Marco se encogió de hombros.
“No soy un comandante,” dijo. “Pero sé que tenemos formas. Ciertamente podría defenderse de piratas y saqueadores. Pero una flota es otra historia. Pero en sus mil años de historia, Ur nunca ha caído; y eso es decir algo.”
Campanas distantes se escucharon en el aire mientras siguieron caminando, mezclándose con el sonido de las gaviotas que volaban y graznaban. Al avanzar por la multitud, Alec sintió que su estómago se retorcía al oler toda clase de comida en el aire. Sus ojos se abrieron al pasar por filas de comerciantes vendiendo diferentes productos. Vio objetos exóticos y delicias que nunca había visto antes, y se maravilló con la vida de esta ciudad cosmopolita. Aquí todo era más rápido y todos tenían prisa, con la gente pasando tan rápido que apenas tenía tiempo de verlas antes de que se fueran. Esto lo hizo darse cuenta de la pequeñez del pueblo del que venía.

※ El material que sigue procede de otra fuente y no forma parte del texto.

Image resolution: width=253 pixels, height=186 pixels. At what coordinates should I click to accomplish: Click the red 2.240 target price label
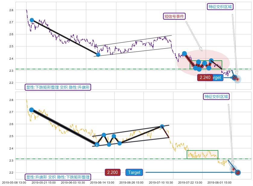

Alec observó a un vendedor que tenía las frutas rojas más grandes que jamás había visto, y metió la mano en el bolsillo para comprar una; cuando sintió que alguien golpeaba su hombro fuertemente desde un costado.
Se giró para ver a un gran hombre mayor que se elevaba sobre él, con una desarreglada barba negra y frunciendo el ceño. Tenía un rostro extranjero que Alec no pudo reconocer y maldijo en un idioma que Alec no pudo entender. El hombre entonces lo sorprendió empujando a Alec hacia atrás volando hacia un puesto y cayendo sobre la calle.
“Eso no es necesario,” dijo Marco acerándose y poniendo una mano para detener al hombre.
Pero Alec, que normalmente era pasivo, tuvo una nueva sensación de rabia. Era un sentimiento no familiar, una rabia que había estado creciendo dentro de él desde la muerte de su familia, una rabia que necesitaba salir. No pudo controlarse. Se puso de pie lanzándose y, con una fuerza que no sabía que tenía, golpeó al hombre en el rostro haciéndolo retroceder y caer sobre otro puesto.